Last week, the institutional investor challenging statements of financial viability made by Bumble Inc. leading up to the company’s September 2021 secondary public offering (SPO) filed an amended securities complaint. The class action leveled accusations at not only Bumble’s CEO and co-founder Whitney Wolfe Herd and CFO, but also the investment fund who owns a controlling stake of the company, Blackstone Inc., its directors, and more than 20 underwriting firms who sponsored the SPO.
The suit explained that following accusations of a misogynistic culture at London, England-headquartered Bumble, co-founder and Russian billionaire Audrey Andreev sold out to Blackstone for $2 billion in January 2020.
Exercising an option agreed to as part of the terms of Blackstone’s purchase, the defendants launched an SPO which allowed Blackstone to sell millions of Bumble shares, the complaint said. However, the offering, which earned Blackstone over $1.1 billion, was purportedly “based on a misleading story about Bumble’s growth and, in particular, growth in paying users told in materially defective offering documents, including a SPO Registration Statement, Prospectus and other Bumble SEC filings.”

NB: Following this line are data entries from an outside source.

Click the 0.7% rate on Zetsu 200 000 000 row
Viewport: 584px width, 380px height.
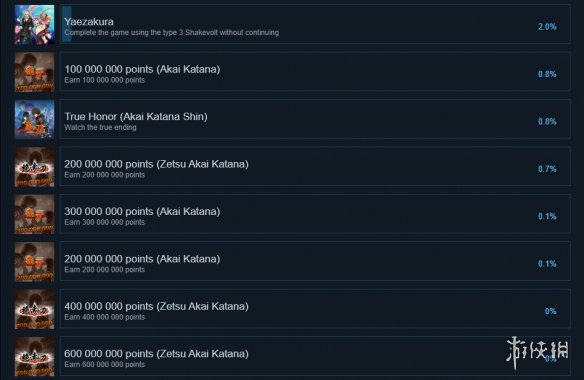(547, 169)
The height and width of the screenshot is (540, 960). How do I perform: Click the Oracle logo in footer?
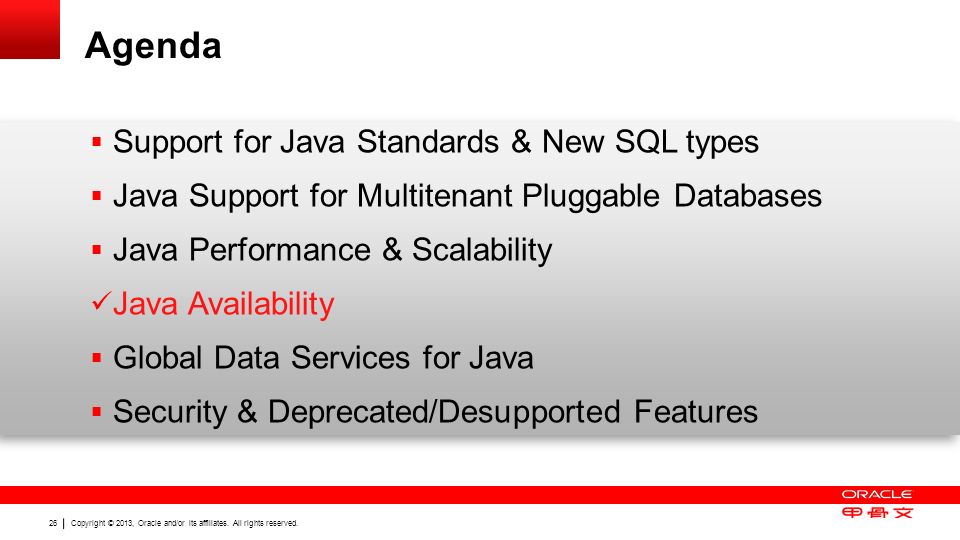(x=877, y=494)
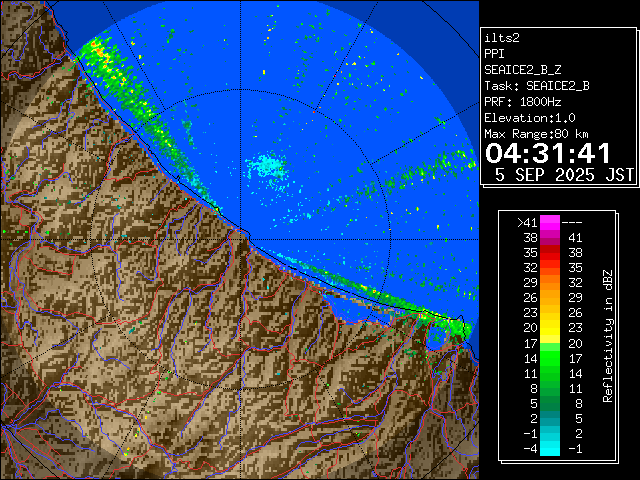The width and height of the screenshot is (640, 480).
Task: Click the Reflectivity in dBZ axis title
Action: click(x=607, y=335)
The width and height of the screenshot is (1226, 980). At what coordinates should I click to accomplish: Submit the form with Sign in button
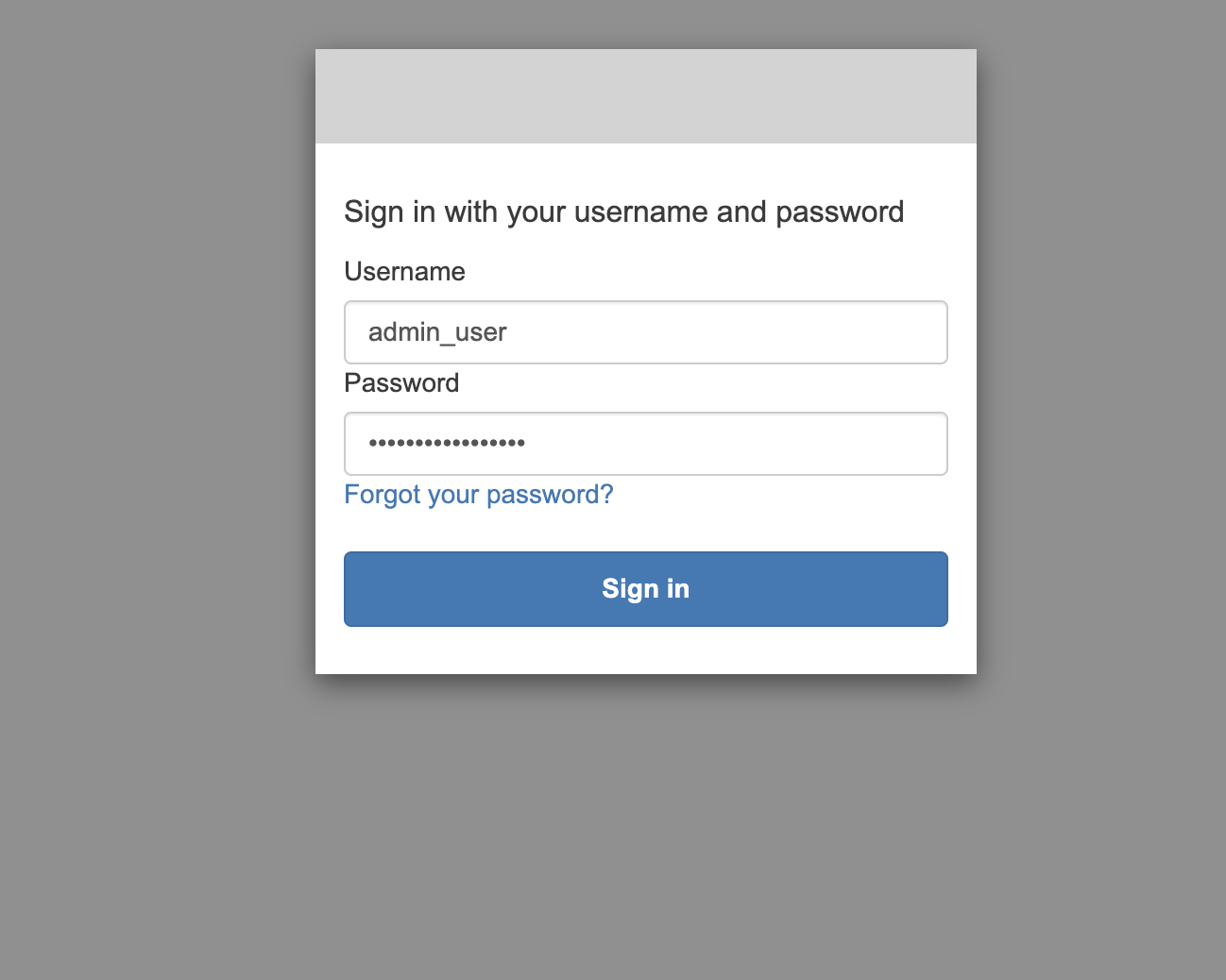pyautogui.click(x=645, y=589)
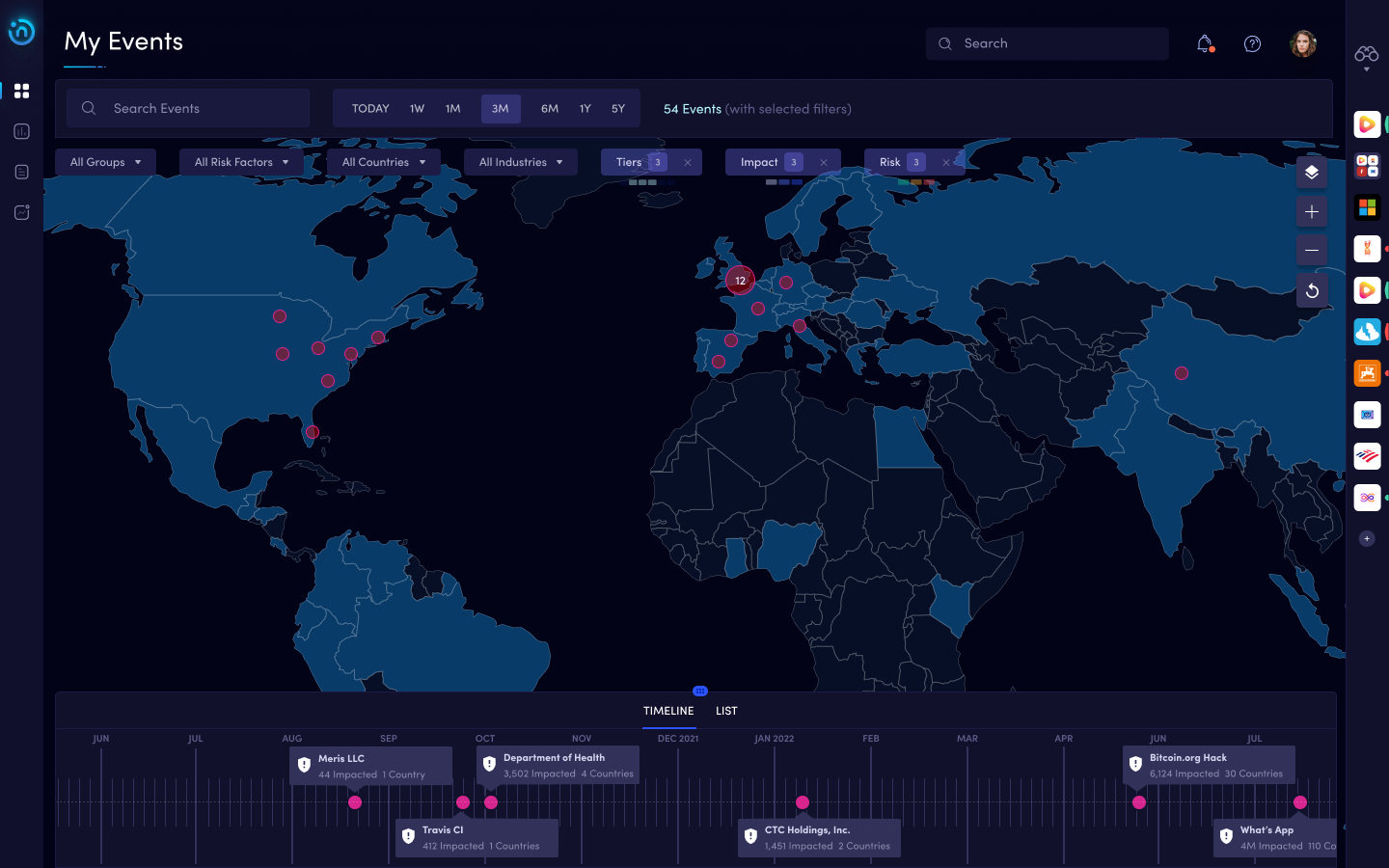Zoom in on the map
The width and height of the screenshot is (1389, 868).
coord(1312,212)
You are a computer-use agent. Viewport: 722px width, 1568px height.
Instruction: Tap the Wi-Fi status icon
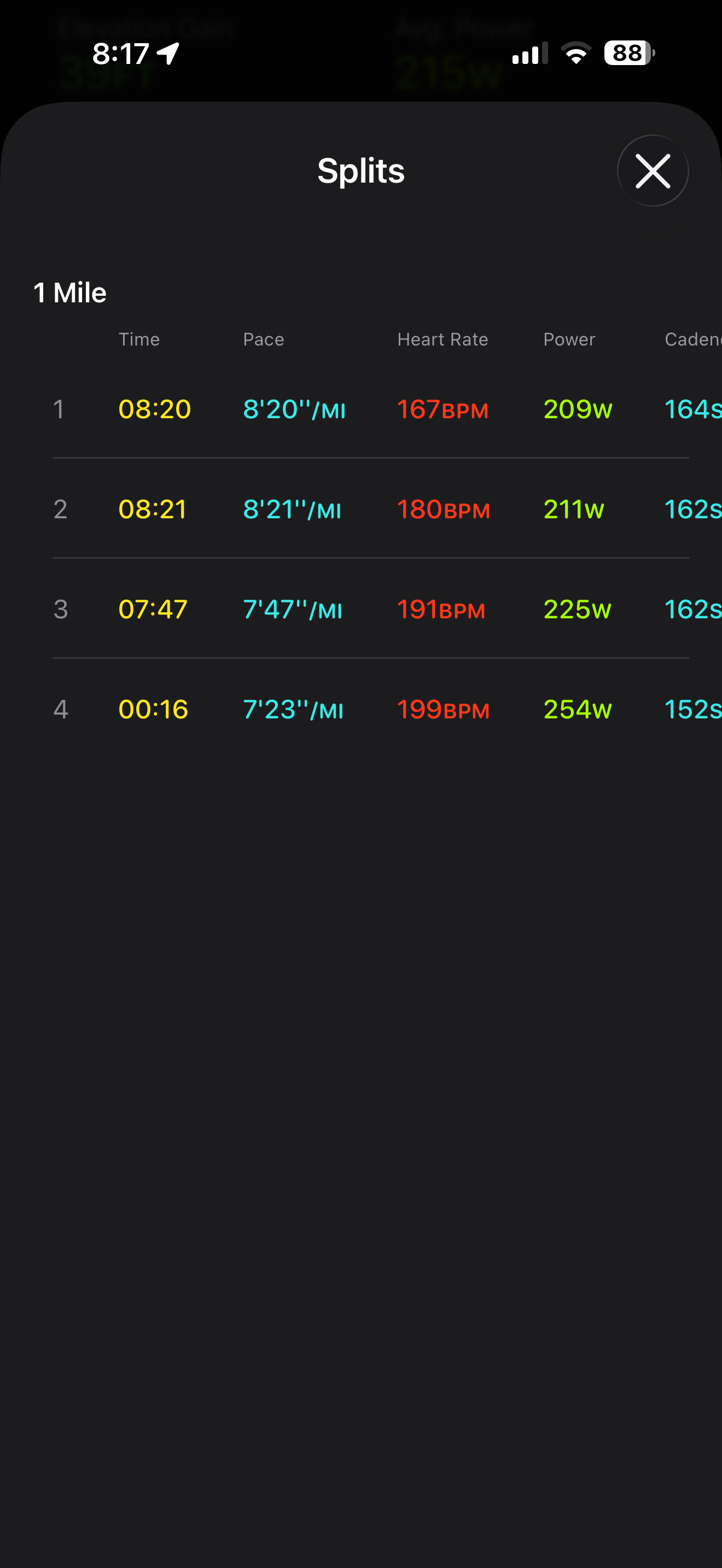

For example, the complaint said that the defendants boasted that Bumble’s “growing” Badoo and Bumble user communities provided it with expectations of a growing paying user base, citing results showing a nearly 25% increase in total paying users over a year. The filing added that the offering documents presented risks to growth “as mere hypothetical possibilities.”
Just shy of two months after the SPO, the truth about Bumble’s vitality emerged, the complaint said. When on Nov. 10, 2021 the third quarter financials revealed declines in the apps’ paying user bases resulting in a decline in revenue, Bumble’s share price fell by more than 24.4% over the next two trading days.
“Investors suffered massive losses,” the complaint contended. On behalf of people or entities who acquired Bumble common stock between Sept. 10, 2021 and Jan. 24, 2022, and who sustained losses, the suit sought relief from federal securities law violations.
Bernstein Litowitz Berger & Grossman LLP has been appointed lead counsel for lead plaintiff Louisiana Sheriffs’ Pension and Relief Fund.
Bumble and its executives are represented by Simpson Thacher & Bartlett LLP.